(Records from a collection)
★ ★ ★ ★ ★ ★ ★

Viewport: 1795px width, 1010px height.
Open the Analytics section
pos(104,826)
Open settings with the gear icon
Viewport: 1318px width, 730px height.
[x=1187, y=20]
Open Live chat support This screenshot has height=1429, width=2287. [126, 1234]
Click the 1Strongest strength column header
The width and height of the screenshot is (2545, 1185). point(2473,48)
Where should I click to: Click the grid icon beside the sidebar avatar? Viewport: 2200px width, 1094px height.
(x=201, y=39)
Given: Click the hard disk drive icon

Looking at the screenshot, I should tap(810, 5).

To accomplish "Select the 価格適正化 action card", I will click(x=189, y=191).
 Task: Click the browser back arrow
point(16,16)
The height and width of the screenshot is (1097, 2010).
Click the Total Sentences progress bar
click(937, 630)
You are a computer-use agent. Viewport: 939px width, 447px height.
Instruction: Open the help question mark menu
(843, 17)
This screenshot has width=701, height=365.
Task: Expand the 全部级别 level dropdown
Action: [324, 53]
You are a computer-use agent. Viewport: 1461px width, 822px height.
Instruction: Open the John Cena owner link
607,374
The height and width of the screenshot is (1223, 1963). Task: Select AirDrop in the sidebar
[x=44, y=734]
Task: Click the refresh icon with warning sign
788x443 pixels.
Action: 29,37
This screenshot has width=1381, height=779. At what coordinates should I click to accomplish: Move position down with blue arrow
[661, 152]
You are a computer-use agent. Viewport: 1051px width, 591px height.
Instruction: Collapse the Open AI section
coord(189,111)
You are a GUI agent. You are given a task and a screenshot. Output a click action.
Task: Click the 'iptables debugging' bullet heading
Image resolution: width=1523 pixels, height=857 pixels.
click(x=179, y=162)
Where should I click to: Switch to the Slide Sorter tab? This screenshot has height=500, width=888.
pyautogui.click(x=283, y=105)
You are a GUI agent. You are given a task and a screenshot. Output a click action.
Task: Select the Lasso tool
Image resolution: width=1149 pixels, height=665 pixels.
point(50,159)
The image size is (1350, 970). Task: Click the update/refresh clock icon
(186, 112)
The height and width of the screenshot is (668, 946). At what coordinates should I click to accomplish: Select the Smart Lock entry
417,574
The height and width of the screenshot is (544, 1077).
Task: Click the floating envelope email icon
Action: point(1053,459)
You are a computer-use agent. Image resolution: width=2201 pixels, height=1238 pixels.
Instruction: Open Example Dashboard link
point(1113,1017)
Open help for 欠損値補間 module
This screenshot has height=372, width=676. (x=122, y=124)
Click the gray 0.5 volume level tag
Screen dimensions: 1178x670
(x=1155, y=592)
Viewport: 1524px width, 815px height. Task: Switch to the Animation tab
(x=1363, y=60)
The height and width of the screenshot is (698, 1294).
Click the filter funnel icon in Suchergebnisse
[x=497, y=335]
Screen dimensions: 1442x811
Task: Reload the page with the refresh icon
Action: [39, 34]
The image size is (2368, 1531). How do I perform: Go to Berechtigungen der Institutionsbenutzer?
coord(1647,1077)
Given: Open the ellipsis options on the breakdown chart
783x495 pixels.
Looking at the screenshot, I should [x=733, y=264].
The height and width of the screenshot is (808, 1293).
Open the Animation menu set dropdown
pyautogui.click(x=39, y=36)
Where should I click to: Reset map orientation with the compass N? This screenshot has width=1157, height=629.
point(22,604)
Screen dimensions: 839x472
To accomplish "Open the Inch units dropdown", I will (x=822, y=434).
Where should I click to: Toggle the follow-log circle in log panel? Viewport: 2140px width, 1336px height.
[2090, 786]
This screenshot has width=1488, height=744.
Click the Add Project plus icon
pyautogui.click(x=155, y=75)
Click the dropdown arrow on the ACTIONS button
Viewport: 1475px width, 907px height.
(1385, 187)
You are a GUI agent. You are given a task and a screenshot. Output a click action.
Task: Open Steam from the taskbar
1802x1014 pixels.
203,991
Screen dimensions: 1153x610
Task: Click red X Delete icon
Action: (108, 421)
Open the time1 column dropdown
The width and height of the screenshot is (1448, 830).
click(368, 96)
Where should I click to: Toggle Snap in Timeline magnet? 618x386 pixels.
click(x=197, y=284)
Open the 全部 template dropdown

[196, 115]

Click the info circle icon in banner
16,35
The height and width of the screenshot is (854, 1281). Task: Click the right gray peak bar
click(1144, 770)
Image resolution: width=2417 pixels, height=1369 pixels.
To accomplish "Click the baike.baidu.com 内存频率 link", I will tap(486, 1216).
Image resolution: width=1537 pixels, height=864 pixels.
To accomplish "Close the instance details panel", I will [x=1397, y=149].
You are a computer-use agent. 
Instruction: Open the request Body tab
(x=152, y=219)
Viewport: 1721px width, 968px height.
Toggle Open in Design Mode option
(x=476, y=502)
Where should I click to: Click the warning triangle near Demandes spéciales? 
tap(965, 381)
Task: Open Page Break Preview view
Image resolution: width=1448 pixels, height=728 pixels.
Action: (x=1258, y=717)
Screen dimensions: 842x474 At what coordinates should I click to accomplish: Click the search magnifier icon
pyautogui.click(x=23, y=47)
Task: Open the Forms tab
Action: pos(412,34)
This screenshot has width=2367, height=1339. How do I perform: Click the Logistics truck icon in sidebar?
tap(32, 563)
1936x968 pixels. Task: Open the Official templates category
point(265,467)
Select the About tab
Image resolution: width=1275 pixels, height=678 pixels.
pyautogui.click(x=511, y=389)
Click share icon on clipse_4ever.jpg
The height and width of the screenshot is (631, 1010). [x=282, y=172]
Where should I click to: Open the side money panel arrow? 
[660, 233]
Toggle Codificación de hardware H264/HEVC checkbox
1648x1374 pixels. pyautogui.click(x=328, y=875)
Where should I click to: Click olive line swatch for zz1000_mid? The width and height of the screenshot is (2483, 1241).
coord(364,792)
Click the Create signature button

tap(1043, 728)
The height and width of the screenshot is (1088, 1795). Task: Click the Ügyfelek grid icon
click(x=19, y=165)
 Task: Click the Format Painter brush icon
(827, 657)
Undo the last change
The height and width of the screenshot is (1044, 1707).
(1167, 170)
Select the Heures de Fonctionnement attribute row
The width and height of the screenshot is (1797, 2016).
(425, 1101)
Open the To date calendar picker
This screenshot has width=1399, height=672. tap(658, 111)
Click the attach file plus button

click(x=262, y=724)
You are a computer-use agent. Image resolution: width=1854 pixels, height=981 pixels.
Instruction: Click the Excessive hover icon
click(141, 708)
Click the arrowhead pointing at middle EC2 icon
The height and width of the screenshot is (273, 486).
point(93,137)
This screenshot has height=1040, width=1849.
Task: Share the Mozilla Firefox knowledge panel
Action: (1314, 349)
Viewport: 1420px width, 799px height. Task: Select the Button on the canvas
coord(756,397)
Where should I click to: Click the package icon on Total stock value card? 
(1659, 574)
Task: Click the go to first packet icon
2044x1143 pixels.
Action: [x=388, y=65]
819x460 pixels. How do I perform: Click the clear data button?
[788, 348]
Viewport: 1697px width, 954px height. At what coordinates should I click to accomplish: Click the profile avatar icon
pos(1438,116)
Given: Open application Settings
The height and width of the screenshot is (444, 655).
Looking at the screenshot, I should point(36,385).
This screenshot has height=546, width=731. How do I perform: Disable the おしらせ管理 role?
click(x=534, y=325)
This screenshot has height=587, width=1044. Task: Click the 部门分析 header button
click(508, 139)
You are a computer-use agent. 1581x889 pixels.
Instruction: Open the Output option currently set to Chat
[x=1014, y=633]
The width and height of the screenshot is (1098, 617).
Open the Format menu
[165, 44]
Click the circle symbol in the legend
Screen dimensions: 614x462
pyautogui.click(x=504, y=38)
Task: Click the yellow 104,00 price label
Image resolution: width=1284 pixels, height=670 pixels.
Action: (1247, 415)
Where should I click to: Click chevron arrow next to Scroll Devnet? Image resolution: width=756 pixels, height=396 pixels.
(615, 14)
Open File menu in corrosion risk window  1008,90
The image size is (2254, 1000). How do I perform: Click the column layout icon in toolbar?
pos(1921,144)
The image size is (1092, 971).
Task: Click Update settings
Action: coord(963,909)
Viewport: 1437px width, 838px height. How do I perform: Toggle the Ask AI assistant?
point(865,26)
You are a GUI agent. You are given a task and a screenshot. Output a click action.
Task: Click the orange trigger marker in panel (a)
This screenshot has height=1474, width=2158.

★ ★ ★ ★ ★ ★ ★

Taking the entries above, restate exactly those lines that fall between the line with "Task: Click the browser back arrow" and the line with "Task: Select the Lasso tool", keeping both of those lines too.

 Task: Click the browser back arrow
point(16,16)
The height and width of the screenshot is (1097, 2010).
Click the Total Sentences progress bar
click(937, 630)
You are a computer-use agent. Viewport: 939px width, 447px height.
Instruction: Open the help question mark menu
(843, 17)
This screenshot has width=701, height=365.
Task: Expand the 全部级别 level dropdown
Action: [324, 53]
You are a computer-use agent. Viewport: 1461px width, 822px height.
Instruction: Open the John Cena owner link
607,374
The height and width of the screenshot is (1223, 1963). Task: Select AirDrop in the sidebar
[x=44, y=734]
Task: Click the refresh icon with warning sign
788x443 pixels.
Action: 29,37
This screenshot has width=1381, height=779. At what coordinates should I click to accomplish: Move position down with blue arrow
[661, 152]
You are a computer-use agent. Viewport: 1051px width, 591px height.
Instruction: Collapse the Open AI section
coord(189,111)
You are a GUI agent. You are given a task and a screenshot. Output a click action.
Task: Click the 'iptables debugging' bullet heading
Image resolution: width=1523 pixels, height=857 pixels.
click(x=179, y=162)
Where should I click to: Switch to the Slide Sorter tab? This screenshot has height=500, width=888.
pyautogui.click(x=283, y=105)
You are a GUI agent. You are given a task and a screenshot. Output a click action.
Task: Select the Lasso tool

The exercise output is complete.